### Prompt
Rewrite the items below, changing every "screenshot" to "screen capture" and leaving everything else untouched. Leave the pictures out of your answer.

──────── Material ────────

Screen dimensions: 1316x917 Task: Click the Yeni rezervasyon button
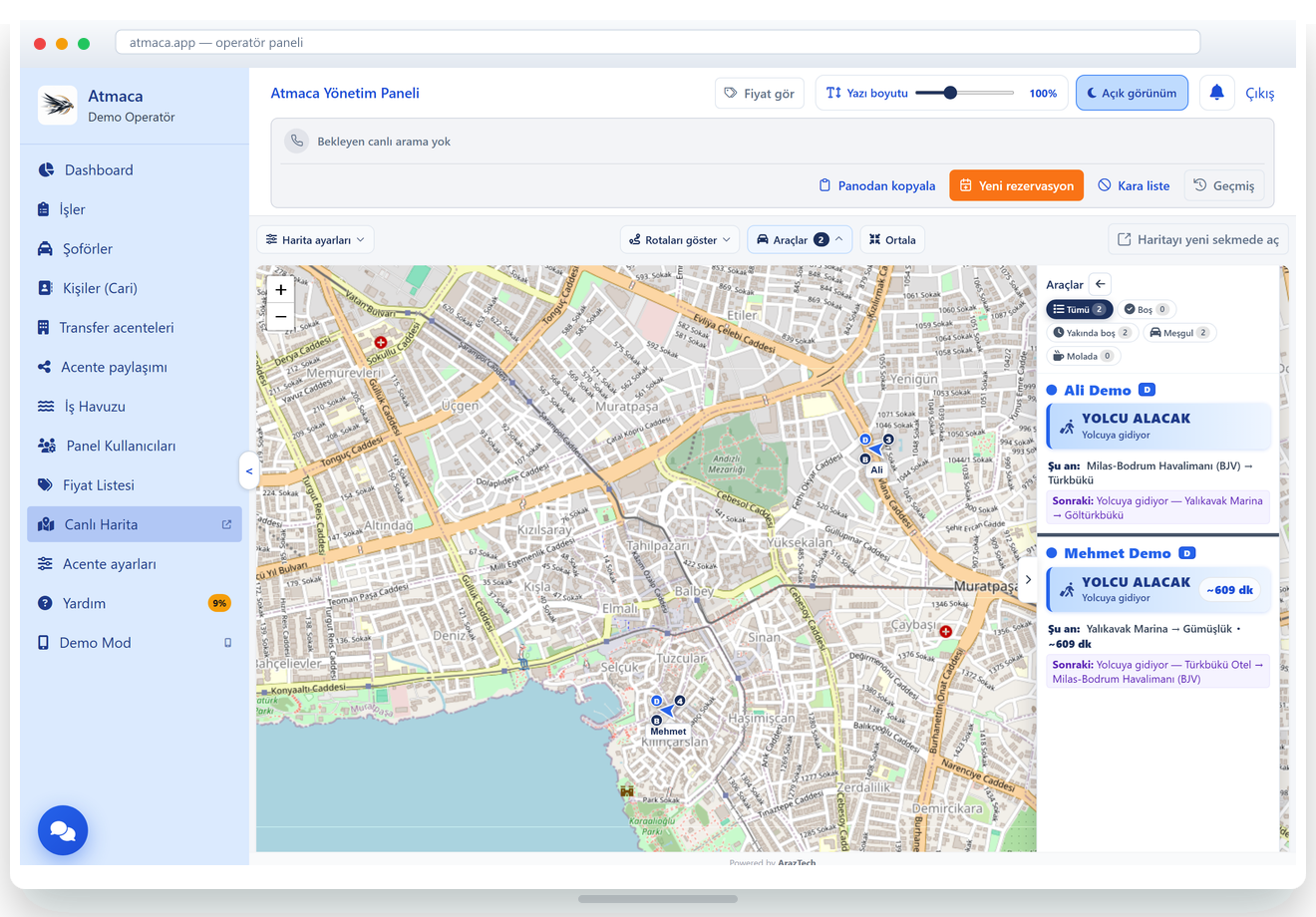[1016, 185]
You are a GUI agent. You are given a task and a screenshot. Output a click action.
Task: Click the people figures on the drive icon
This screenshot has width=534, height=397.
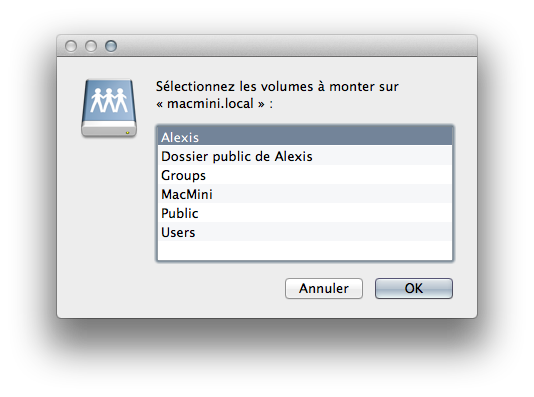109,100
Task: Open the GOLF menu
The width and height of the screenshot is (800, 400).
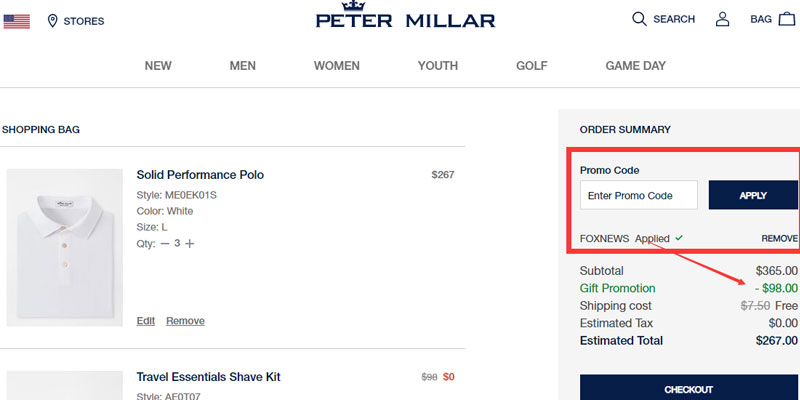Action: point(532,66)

────────

### Finished task
Screen dimensions: 1316x917 Task: Click the Yeni rezervasyon button
[1016, 185]
You are a GUI agent. You are given a task and a screen capture. Output a click action.
Task: Click the people figures on the drive icon
This screen capture has width=534, height=397.
109,100
Task: Open the GOLF menu
The width and height of the screen capture is (800, 400).
Action: point(532,66)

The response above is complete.